McCarthy Teamworx Releases an OS for Humans
Programmers: How would you like to work 20 hours a week and still produce great software on time?
If you think that sounds too good to be true, Jim McCarthy begs to differ. "It’s gotten so that software always sucks and is always late," he says. "The industry now has accepted to some extent that software is late. I felt 2 years ago I knew how to ship software on time any time I wanted. It’s a myth that you can’t."
To help programmers reach this goal, McCarthy’s company, McCarthy Teamworx Corp. (Kirkland, Wash., www.teamworx.com), has released OS/T, an operating system for teams.
McCarthy calls OS/T "software that runs in your head." And to Teamworx co-founders Jim and Michele McCarthy, that kind of software is the most important for getting any programming job done.
At the core of OS/T is a suite of interpersonal and personal protocols. McCarthy considers this to be "software" because he defines software as "a repeatable process that, given the same information, yields the same results." For example, the CheckIn protocol helps people express their states of mind every time they begin a meeting, so that the meeting can proceed efficiently and productively.
CheckIn involves going around the room at the beginning of a meeting and asking each person to either pass or to say how they feel, using one of four verbs: sad, mad, glad or afraid. While this may seem uncomfortably personal for most professional settings, McCarthy says it’s just one step to help team members become more honest with each other.
"Everyone is afraid of getting other people pissed off at them. As a result, features get into products to avoid hurting people's feelings. There’s no mechanism for conflict resolution," he says. McCarthy says team members need to accept that conflict is necessary to maintain integrity. "Integrity involves telling the truth, and telling the truth always involves conflict. This smokes it out before it gets into the product."
For his part, McCarthy has a lot of experience with teams. Since he bought his first computer in 1977 and then taught himself to program, McCarthy has worked for Bell Labs (Murray Hill, N.J.), The Whitewater Group (now owned by Symantec Corp., Cupertino, Calif.), where he helped develop one of the first Windows applications, and then Microsoft Corp. itself. During his 4 years at Microsoft, he led the Visual C++ development team.
When he joined Microsoft in 1992, he says, the tools group was at "a bit of a nadir." He decided his job was to give the members of the team permission to empower themselves to write great software. "You can be great on purpose," he says. "It isn’t a stroke of lightning that hits people."
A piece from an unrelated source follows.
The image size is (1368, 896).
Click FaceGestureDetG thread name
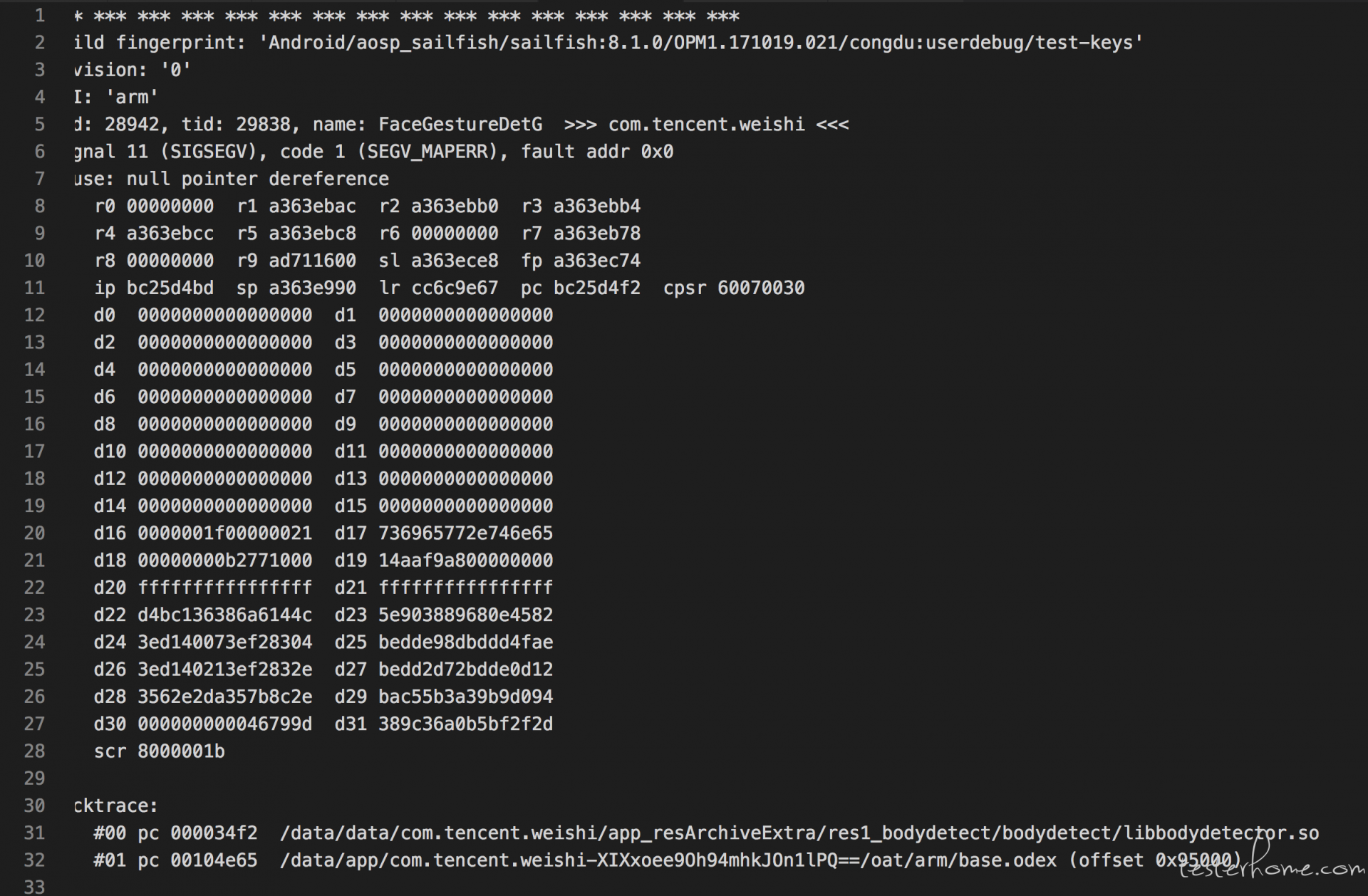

McCarthy says he also became interested in what he calls the phenomenon of shared vision. "It’s the ultimate data compression among a team," he says. "If they are all seeing things the same way they all reach the same conclusions about what needs to be done. All the process in the world can’t duplicate the productivity that can be achieved through shared vision."
While at Microsoft, he also wrote a book, Dynamics of Software Development, which is widely regarded as the handbook for software development techniques. The ideas in Dynamics became the seed for McCarthy Teamworx’ first offering, a set of seminars called Software Development Bootcamps.
"We knew we could show people what it’s been like on the best teams we’ve been on, and we were pretty sure we had a process that could get them there," McCarthy says. So the company began setting up week-long seminars. The primary requirement for attendees is being willing to make commitments to being on time and to being great.
"I don’t think laziness is a genuine phenomenon," McCarthy says. "Most people, when given the opportunity to do something great, will take advantage of that."
McCarthy expects third-party developers to build software around OS/T the same way they would build applications for Windows or Unix. For example, the process could engender new types of project management applications. In keeping with his philosophy of striving for greatness, McCarthy has big plans for OS/T: "My expectation is that is this the beginning of the real software industry."